Guido Podrecca never got to complete the “history of Italian music in twenty-five volumes.” He died in 1923 while still in the United States, in Auburn, New York, a town near the northern end of Cayuga Lake. I thought it was unlikely that a small town in the Finger Lakes region would have had a large enough Italian-American community for Podrecca to have visited it on his tour. I wondered if perhaps Podrecca himself suffered from the disease he was raising money for, and if Auburn had a TB sanatorium. Bingo! The website of the Cayuga Museum of History and Art tells us that Auburn’s sanatorium was located on Prospect St, in a building now occupied by the Sunnycrest Concrete company. Sunnycrest doesn’t have any photos of their premises on their website, but I found this one courtesy of Google Street View.

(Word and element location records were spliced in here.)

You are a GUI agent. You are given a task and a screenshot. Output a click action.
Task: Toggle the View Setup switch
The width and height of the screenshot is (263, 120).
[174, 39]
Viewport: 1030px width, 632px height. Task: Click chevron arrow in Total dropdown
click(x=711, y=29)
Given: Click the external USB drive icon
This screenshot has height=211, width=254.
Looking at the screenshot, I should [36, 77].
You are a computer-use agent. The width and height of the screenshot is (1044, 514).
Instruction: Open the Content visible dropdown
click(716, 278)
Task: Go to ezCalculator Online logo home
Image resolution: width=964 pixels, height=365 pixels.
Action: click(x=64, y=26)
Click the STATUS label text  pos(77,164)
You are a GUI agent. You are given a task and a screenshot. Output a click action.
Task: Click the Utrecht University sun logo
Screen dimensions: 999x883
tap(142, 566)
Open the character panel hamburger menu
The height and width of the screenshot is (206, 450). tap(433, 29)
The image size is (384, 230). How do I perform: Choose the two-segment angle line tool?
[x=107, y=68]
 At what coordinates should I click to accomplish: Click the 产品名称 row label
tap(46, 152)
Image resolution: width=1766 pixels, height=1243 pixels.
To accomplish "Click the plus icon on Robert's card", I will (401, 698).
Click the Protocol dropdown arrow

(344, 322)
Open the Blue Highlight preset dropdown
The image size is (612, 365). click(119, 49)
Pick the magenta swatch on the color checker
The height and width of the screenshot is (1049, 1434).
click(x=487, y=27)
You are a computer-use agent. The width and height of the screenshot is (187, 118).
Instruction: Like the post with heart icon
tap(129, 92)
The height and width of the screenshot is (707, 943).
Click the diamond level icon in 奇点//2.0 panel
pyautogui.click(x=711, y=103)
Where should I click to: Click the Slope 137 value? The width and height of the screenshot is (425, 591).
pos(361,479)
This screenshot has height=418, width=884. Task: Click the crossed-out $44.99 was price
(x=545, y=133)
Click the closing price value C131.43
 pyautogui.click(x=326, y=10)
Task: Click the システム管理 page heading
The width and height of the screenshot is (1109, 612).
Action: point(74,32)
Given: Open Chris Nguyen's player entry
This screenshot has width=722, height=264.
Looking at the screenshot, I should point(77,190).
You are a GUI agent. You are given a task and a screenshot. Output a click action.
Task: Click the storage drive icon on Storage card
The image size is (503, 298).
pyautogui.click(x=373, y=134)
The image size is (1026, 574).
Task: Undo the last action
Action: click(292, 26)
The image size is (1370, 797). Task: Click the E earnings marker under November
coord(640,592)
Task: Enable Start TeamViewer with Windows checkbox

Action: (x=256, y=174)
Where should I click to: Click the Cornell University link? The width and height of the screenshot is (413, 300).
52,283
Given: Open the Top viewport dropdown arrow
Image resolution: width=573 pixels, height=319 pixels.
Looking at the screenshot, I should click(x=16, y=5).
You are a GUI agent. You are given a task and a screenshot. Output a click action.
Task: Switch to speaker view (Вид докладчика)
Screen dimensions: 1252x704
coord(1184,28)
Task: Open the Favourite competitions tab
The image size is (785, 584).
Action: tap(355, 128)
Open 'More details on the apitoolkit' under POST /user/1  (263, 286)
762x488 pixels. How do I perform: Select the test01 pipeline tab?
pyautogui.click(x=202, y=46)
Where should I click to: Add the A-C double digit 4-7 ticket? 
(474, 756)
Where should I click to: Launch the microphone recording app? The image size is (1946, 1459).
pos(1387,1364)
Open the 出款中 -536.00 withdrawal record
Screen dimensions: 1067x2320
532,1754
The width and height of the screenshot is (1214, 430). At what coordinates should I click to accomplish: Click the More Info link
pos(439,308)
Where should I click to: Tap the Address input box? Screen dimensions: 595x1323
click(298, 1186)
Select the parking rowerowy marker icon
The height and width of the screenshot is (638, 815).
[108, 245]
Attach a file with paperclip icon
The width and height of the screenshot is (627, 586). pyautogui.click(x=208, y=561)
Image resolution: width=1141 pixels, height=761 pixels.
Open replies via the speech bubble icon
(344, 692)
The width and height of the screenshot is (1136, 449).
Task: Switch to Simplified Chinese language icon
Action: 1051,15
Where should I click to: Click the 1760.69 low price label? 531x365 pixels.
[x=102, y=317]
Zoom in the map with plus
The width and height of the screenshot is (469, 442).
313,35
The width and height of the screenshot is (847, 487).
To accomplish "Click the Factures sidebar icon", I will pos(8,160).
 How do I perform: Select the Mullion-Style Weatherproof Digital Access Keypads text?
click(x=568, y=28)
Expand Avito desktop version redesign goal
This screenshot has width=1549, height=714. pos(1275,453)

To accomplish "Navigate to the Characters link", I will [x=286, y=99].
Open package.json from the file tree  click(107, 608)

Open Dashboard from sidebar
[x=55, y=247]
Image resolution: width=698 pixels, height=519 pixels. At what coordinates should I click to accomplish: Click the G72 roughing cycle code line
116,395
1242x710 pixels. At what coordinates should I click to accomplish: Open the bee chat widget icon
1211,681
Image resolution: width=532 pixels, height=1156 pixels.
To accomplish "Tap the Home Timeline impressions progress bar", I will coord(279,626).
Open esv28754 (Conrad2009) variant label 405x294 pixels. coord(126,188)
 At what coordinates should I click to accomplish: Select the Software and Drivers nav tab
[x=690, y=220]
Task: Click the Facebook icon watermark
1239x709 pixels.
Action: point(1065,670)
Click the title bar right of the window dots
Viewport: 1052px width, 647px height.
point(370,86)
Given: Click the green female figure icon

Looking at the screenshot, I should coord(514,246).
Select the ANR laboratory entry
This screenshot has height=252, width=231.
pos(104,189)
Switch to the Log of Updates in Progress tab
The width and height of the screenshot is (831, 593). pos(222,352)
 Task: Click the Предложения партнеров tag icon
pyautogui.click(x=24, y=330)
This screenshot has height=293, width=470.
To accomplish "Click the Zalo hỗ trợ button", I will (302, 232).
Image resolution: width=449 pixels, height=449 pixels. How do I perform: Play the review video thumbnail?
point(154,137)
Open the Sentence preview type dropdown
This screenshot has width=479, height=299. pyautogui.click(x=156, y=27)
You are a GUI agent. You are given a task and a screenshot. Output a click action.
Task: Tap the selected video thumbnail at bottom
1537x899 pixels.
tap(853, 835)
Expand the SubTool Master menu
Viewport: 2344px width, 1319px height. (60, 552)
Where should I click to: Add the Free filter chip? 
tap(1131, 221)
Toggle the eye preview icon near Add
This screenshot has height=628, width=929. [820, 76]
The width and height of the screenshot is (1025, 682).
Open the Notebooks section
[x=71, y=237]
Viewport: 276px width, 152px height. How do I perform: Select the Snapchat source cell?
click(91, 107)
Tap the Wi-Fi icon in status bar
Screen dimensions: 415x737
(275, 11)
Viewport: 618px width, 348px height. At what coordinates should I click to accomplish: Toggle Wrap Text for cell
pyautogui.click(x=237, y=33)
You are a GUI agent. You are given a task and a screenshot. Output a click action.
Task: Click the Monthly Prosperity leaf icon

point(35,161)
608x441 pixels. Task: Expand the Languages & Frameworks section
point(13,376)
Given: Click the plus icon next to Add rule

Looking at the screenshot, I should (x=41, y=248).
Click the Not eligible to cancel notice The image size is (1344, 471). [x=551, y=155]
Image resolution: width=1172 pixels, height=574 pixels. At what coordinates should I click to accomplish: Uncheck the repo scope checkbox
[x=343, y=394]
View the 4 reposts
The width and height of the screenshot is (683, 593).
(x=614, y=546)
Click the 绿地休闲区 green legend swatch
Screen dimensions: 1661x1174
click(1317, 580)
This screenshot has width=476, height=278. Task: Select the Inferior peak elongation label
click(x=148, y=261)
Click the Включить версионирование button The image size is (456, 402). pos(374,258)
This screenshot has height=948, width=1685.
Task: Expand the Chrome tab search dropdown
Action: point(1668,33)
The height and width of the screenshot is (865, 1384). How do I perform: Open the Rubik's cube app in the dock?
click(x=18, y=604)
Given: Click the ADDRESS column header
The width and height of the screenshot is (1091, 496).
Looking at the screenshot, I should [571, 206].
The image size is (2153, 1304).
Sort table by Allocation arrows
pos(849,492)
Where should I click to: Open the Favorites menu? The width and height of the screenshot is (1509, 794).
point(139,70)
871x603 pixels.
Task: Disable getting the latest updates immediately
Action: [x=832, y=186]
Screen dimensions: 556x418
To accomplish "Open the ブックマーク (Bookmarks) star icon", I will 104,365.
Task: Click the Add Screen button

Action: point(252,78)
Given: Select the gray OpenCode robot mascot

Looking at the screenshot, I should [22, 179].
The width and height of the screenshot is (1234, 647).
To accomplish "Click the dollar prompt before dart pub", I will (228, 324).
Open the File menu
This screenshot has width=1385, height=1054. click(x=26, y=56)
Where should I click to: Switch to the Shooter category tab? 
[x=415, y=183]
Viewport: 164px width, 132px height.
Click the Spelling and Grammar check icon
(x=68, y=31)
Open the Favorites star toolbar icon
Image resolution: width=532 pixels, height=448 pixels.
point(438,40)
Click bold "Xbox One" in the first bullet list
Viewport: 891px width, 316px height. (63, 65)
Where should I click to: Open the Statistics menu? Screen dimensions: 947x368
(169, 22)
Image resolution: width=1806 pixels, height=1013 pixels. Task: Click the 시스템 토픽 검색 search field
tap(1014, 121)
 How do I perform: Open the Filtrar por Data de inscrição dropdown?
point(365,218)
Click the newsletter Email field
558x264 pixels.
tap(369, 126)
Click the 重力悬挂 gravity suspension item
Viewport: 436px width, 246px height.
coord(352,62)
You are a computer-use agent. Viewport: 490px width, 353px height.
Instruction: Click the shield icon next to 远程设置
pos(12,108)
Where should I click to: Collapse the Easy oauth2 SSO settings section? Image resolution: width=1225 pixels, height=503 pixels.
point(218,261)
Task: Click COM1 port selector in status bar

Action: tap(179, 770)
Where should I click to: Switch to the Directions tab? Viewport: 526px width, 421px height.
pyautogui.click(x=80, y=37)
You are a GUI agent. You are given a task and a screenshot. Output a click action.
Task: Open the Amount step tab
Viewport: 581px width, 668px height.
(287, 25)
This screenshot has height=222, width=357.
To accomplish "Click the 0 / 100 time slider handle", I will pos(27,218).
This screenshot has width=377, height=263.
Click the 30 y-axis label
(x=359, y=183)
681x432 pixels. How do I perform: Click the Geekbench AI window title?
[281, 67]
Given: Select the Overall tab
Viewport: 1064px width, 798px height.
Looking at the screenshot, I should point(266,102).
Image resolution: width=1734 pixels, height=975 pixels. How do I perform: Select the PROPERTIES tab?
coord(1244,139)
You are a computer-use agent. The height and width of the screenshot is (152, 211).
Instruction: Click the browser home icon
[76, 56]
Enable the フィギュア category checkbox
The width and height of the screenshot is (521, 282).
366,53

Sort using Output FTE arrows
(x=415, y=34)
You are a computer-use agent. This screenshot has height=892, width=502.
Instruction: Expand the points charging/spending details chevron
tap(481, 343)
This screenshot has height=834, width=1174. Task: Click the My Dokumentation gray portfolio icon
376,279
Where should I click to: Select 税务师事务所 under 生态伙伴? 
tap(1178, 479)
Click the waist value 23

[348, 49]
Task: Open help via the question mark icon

When I was searching for information about Guido Podrecca, I came across an obituary for a Guido Podrecca who died in 2012. I knew that this was not the Guido I was looking for, and I almost didn’t follow the link. But my curiosity got the better of me, and I discovered that this Guido Podrecca was born in 1923—in Auburn, NY! He must have been born while his father was staying in the sanatorium. Guido Sr. had already fathered several children in Italy. He named two of his sons Carlo Marx and Giordano Bruno—he reminds me of the capitalist Mr. Gradgrind in Dickens’ Hard Times, who named two of his sons Adam Smith and Malthus.1 The American-born Guido Jr. grew up to be a physician; he worked as a pathologist in Springfield, MO and died in Key Largo, FL at age 89. The comments on his obituary indicate that he was well-loved.
So what began with my curiosity about a dinner guest developed into a trip through the twentieth century, with stops in puppetry, Italian politics, World War I, transatlantic voyages, the Italian-American experience, the treatment of tuberculosis, and a second-generation American success story.